I carried the basin over to the sofa where Mah sat waiting, watching TV. She’d turned it back to LA-18. I set the water down next to her, and she lifted one of her feet in the air, dipped a toe in to test the temperature.
“Too hot?”
She shook her head and submerged both her feet. I watched her face. Her eyes were soft. I asked about the soap opera. A rich family going bankrupt, she replied. It was a popular Korean miniseries, dubbed over in Mandarin. Mah pointed to the actress on-screen, a beautiful woman with disdain in her eyes and full, dark red lips. “They hire her to trick the uncle,” she said. “But falling in love.” Then she said, “This girl, a little bit like your friend Fiona.”

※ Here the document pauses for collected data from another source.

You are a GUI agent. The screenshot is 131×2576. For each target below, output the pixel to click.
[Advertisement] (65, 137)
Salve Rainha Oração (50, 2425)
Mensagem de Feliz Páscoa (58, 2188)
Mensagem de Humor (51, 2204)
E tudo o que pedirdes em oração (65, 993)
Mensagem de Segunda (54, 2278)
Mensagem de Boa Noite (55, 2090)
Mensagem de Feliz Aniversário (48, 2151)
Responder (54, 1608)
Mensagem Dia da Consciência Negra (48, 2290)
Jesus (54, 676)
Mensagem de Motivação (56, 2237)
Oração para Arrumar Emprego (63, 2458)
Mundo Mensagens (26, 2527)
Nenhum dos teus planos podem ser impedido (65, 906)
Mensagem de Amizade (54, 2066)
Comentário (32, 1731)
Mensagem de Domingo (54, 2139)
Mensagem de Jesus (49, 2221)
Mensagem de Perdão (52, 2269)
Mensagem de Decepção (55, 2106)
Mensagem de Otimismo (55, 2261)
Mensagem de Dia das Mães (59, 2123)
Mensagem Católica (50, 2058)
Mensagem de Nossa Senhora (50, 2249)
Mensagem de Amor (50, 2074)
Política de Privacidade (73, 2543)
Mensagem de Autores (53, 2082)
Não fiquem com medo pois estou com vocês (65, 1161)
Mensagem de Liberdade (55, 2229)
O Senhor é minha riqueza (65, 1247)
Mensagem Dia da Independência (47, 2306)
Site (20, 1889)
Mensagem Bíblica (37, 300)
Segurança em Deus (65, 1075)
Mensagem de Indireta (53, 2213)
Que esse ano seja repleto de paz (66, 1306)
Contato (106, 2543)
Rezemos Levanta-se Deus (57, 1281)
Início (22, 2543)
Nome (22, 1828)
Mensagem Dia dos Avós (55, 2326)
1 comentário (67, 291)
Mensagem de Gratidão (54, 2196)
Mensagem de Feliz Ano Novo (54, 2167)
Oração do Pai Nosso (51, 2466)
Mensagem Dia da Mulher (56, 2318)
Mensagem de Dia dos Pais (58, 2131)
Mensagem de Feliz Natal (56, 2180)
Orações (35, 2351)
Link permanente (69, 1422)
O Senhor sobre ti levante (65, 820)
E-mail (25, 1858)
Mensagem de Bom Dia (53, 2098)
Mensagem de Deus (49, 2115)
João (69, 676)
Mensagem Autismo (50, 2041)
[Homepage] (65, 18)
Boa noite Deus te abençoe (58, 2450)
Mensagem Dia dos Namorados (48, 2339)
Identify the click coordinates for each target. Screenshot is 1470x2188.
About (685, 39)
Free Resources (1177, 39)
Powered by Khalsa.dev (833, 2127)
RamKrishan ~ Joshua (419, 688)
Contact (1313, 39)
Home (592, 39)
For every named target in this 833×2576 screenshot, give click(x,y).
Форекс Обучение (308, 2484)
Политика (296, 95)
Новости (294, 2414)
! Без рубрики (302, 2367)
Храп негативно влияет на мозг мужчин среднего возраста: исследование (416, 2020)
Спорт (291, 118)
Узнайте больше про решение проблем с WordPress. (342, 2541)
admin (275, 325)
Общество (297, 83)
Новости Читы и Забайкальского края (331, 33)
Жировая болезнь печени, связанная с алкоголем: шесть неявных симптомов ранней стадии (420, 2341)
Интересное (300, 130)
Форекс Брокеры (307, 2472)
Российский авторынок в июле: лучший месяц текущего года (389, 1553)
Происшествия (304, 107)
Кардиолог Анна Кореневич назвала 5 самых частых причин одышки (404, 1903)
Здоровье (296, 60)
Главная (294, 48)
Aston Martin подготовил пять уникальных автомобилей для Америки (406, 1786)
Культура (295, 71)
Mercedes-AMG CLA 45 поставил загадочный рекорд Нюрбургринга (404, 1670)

I studied the actress for a few seconds. “She’s pretty,” I agreed.
I sat down cross-legged on the carpet in front of Mah, the white plastic tub between us. I wet a clean towel I’d found, wrapped it around the nub of soap I’d grabbed off her bathroom sink, and worked up a good lather. I cupped one of Mah’s heels in my left hand under the water. The bottom of her foot was smooth, flat. Mah had no arch in her foot at all.
With the towel, I started washing her shins, her calves. Her sweatpants were rolled up to her knees. The skin on her legs was as white as tofu custard. Blue veins branched underneath the surface, from her knees to her ankles. She rested her toes on the edge while I rubbed the towel over the top of her foot, and lifted it so I could clean her toes individually, sliding the towel in the spaces between each of them. After I finished her right foot I moved on to her left. By the time I finished, the water in the basin was gray with dirty suds.
“All done,” I said. Mah said thank you. I felt embarrassed all of a sudden and stood up to carry the filthy water out from sight.
* * *
? ? ?
I opened up the blue notebook again that night, back at my apartment.
Dear Fiona, I wrote.
I don’t know what to say. Won told me to write to you.
I broke up with a girl I was dating. Her name was isCarly.
I’m sorry I haven’t called.
How are you?
Hey, remember the time . . . you said . . . and then I
Remember how we
I was just thinking . . .
* * *
? ? ?
We drove everywhere in Shamu, her Civic hatchback. The 91 to the 605 to the 5. The 110 to the 10. She wore that spaghetti-strap dress, those patent leather Mary Janes. Her ponytail was tied with a strand of pink ribbon. Or, her hair was down and parted in the middle, loose and tumbling over her shoulders, caressing the small of her back. The feeling I had when Fiona was by my side: like we could do anything. Get everything we’d ever wanted—until I realized that what we wanted didn’t match up anymore.
She left, of course, after high school. Me and Won stuck around. I got my license, finally. He enrolled in Vidal Sassoon Academy, and I convinced Mah I was on a gap year, which turned into two, then three.
I thought maybe she’d come back home after Berkeley, but Fiona only kept leaving. She followed her boyfriend to New York. Won and I had met Jasper when we drove up north for Fiona’s graduation; on the way back down we’d dissected him in the car for hours, from Pleasanton to Kettleman City. “She likes him too much,” Won had said. “And he knows it.”
I missed her, but I didn’t know how to say it. Fiona’s life seemed serious. Grown-up. When she was in town over Christmas, she’d told Won and me that she planned to be engaged in the next six to nine months, the ring on her finger by next Christmas for sure. I still thought of her as my best friend, though more and more she was becoming a story to me, one whose plot I couldn’t make sense of because either I was missing information or maybe I’d forgotten something from before—something important—and it was too late to ask about it now, because it would mean admitting I hadn’t been paying attention. Like: Why did she want to marry Jasper? Why had she gone with him to New York in the first place?
Maybe these were questions Won would want me to write down in the notebook, as part of the dumb life-coaching project I never agreed to but—I hated to say it—somehow, incredibly, was working for me. Little by little, day by day, I was getting better. I vacuumed my apartment for the first time in months even though I didn’t expect company. I booked a dentist appointment when I realized it had been more than a year and a half since I last had my teeth cleaned. Carly was still the first thought in my head when I woke up every morning, but the empty space in my bed didn’t feel as pathetic and lonely as before.
I visited Mah on the weekends still, but I never washed her feet again. The experience was too mortifying for both of us to repeat. The next time I went over, she showed me the long-handled body brush she’d bought at Daiso for $1.99. “I get one for you, too,” she said, thrusting it at me. “Make sure you hang it after each shower,” she added, “so it can dry out between use.” Like me, Mah was getting better, too. Her life coach was Jesus, and their relationship, even if I didn’t understand it, had kept her heart beating all this time, after everything with my father.